Eine kurze Geschichte des Essener Yacht-Clubs


Als die Engländer 1945 nach Essen kamen, entdeckten sie etwas, womit sie nicht gerechnet hatten: ein Kleinod mitten im Ruhrpott, hübsch eingebettet zwischen grünen Hügeln: Einen bananen-förmigen See, auf dem sie wunderbar segeln konnten. Schön für sie, aber schlecht für die Mitglieder des Automobil- und Yachtclub Ruhrland (AYCR, heute YCRE), denn die Gentlemen beschlossen, deren Clubhaus am Heisinger Ufer einschließlich der Jollen in Beschlag zu nehmen. So mussten sich die Segler vom AYCR wohl oder übel nach einem neuen Quartier umschauen. 1948 zogen sie zum Schutzhafen am Südufer, errichteten dort ein provisorisches Clubhaus nebst Stegen und begannen eifriger zu segeln als je zuvor.
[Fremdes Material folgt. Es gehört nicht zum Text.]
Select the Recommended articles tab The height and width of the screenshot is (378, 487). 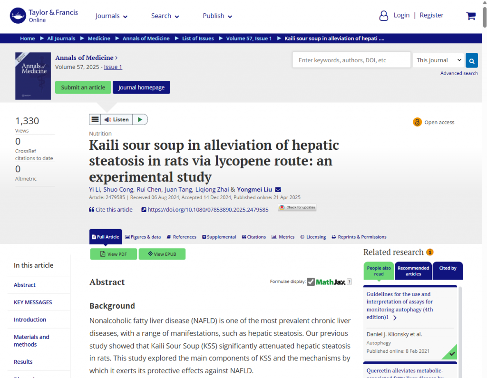pos(413,271)
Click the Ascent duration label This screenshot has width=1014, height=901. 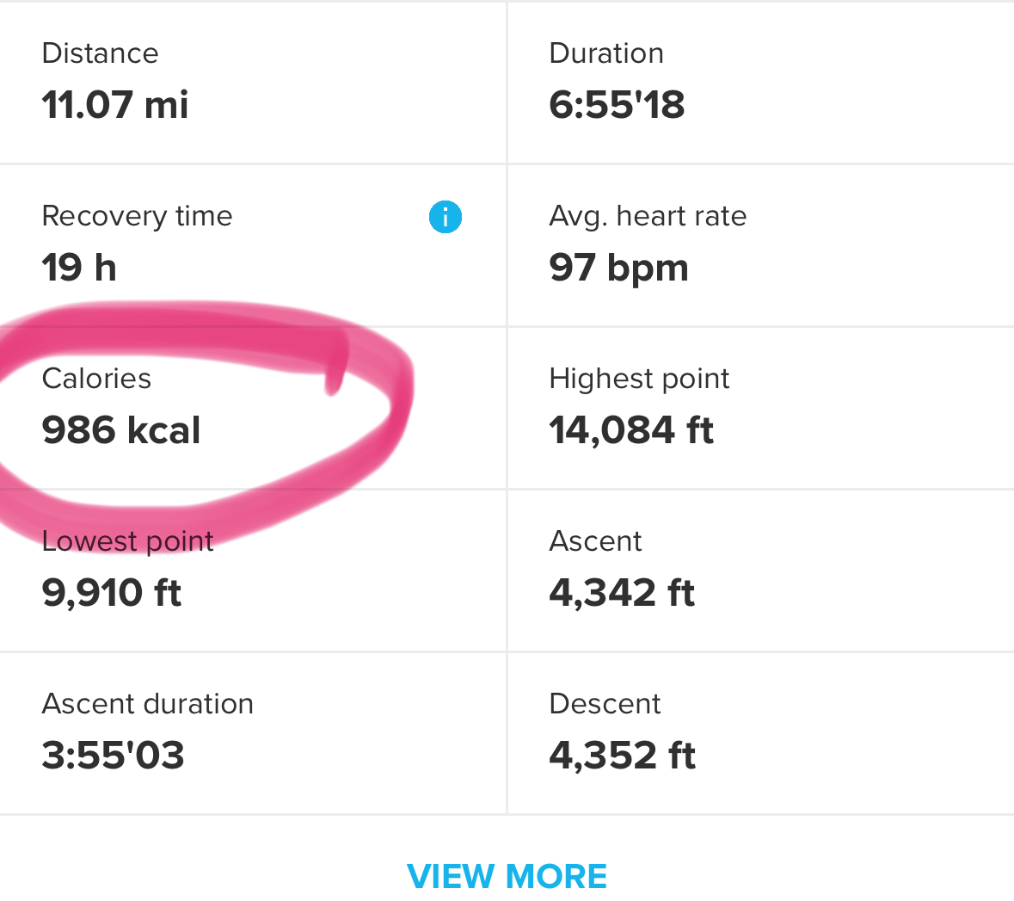click(x=147, y=704)
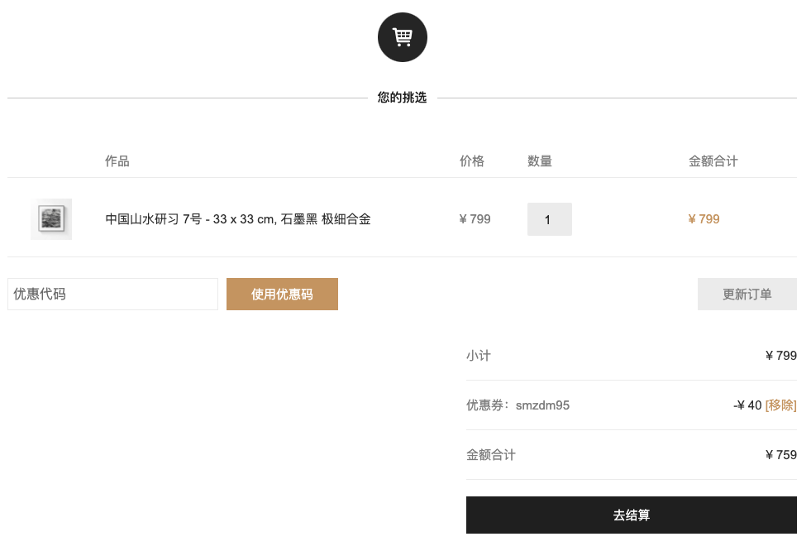Apply coupon with 使用优惠码 button
The width and height of the screenshot is (811, 551).
tap(282, 294)
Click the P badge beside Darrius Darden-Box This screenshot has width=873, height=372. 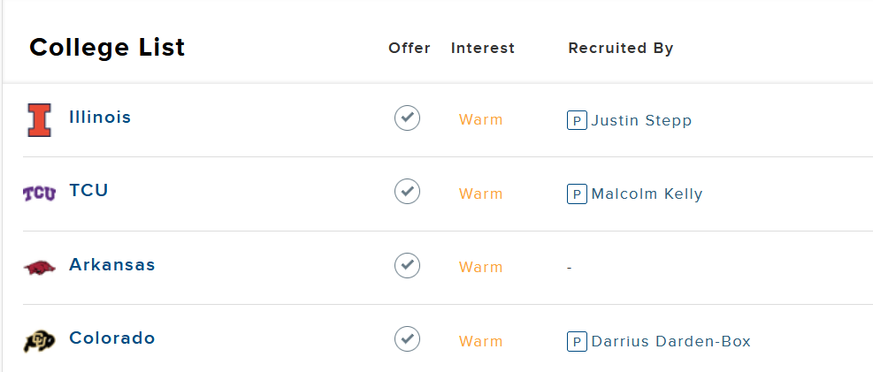pos(577,341)
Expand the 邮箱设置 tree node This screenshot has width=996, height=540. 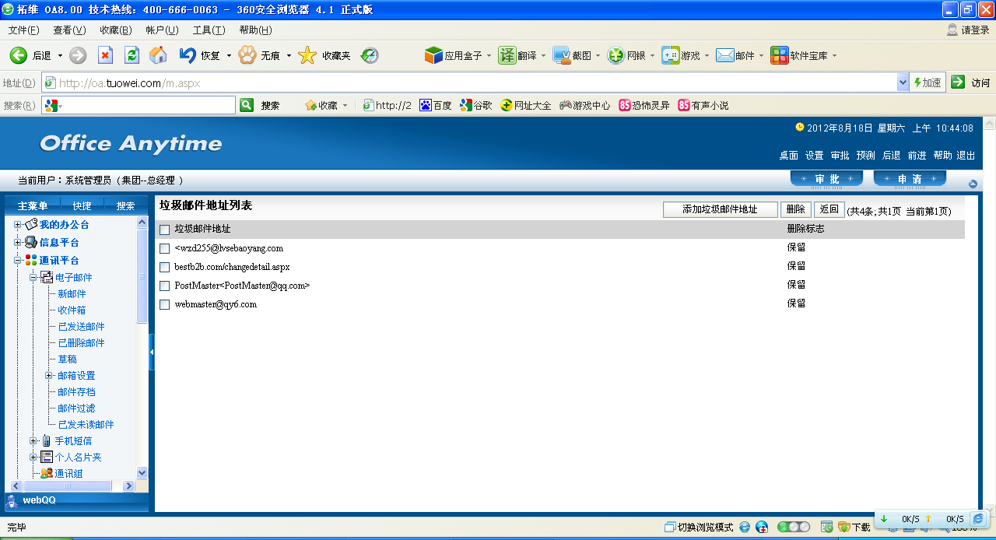tap(49, 376)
Bald gefiel es ihnen dort so gut, dass die meisten gar nicht mehr fort wollten, als ihnen die Engländer 1954 die Rückkehr nach Heisingen anboten. Doch die Vereinsführung machte Druck: Ein Verbleiben am Südufer würde 6.000 Mark kosten, und die würde gewiss niemand bezahlen wollen! Da erhob sich als Sprecher der später sogenannten „Zwölf Apostel“ Alfred Scheepers, damals Inhaber eines bekannten Essener Kaufhauses, und erklärte sich zur Übernahme der Kosten bereit.
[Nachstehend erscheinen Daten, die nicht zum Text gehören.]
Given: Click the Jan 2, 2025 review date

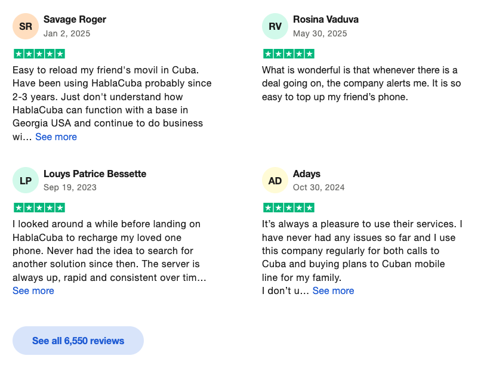Looking at the screenshot, I should (67, 33).
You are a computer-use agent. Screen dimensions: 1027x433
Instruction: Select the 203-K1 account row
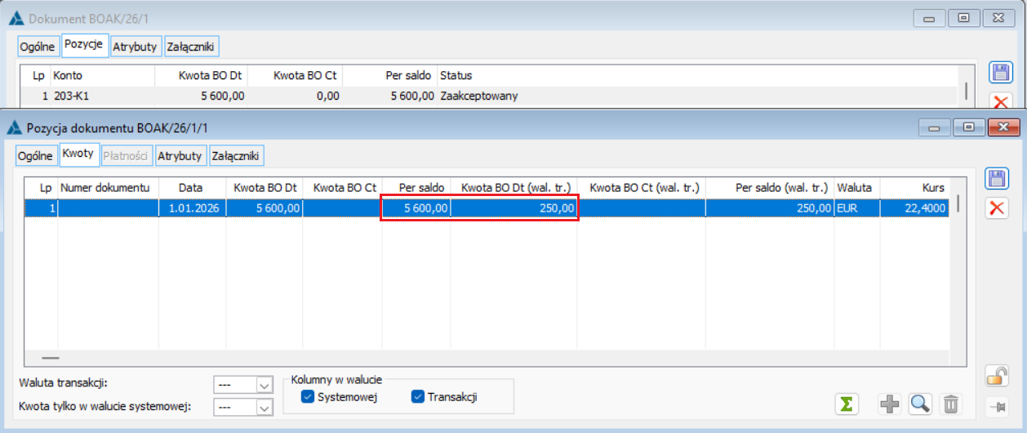(x=488, y=96)
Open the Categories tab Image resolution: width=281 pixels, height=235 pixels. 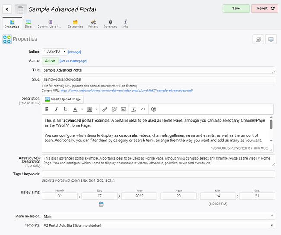(x=75, y=24)
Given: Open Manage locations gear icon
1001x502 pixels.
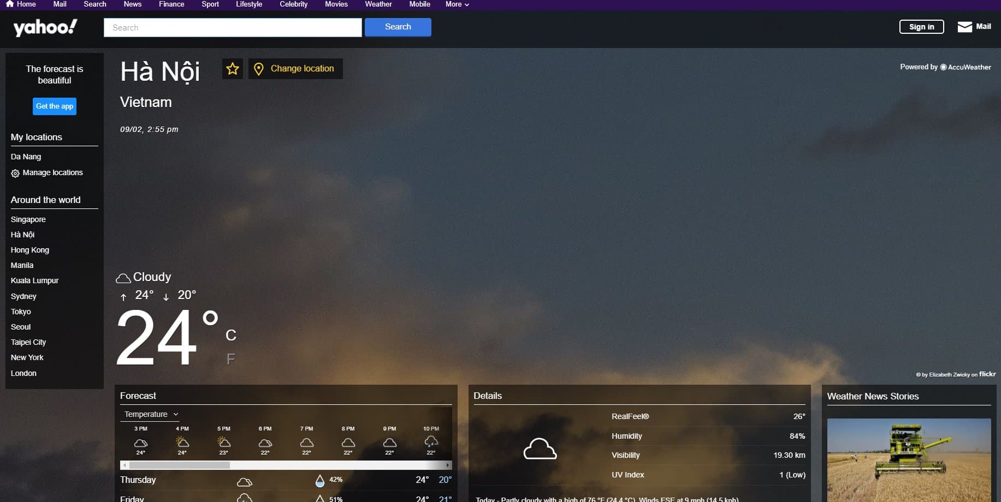Looking at the screenshot, I should pyautogui.click(x=15, y=173).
Von nun an hatte der AYCR also zwei Stützpunkte – aber nicht für lange. Einer der besten Segler, Ernst Noël, plante am Südufer mit sieben Getreuen - von denen heute nur noch Werner Oelze lebt - die Gründung eines neuen Vereins. So entstand noch im selben Jahr der Essener Yacht-Club. Fast alle aktiven Regattasegler des AYCR schlossen sich ihm an. Dadurch wurde der EYC zum führenden Segelclub am Baldeneysee, was sich im dreimaligen Gewinn des damals heiß umkämpften Alfried-Krupp-Preises niederschlug.

Dank engagierter Jugendarbeit wuchs bald eine neue Generation hervorragender Segler heran: Klaus Werres, Axel Hampe und die Gebrüder Noël ersegelten für den EYC zahlreiche Siege und nationale Meistertitel. 1980 verloren Curt Noël und Eckehard Löll im FD nur knapp die Olympiaausscheidung gegen die späteren Goldmedaillengewinner Gebrüder Dietsch. Seitdem ist es um den EYC, was Spitzenleistungen anbelangt, merklich ruhiger geworden. Kein Wunder, denn mit ca. 50 Vollmitgliedern sind die Mittel des EYC begrenzt.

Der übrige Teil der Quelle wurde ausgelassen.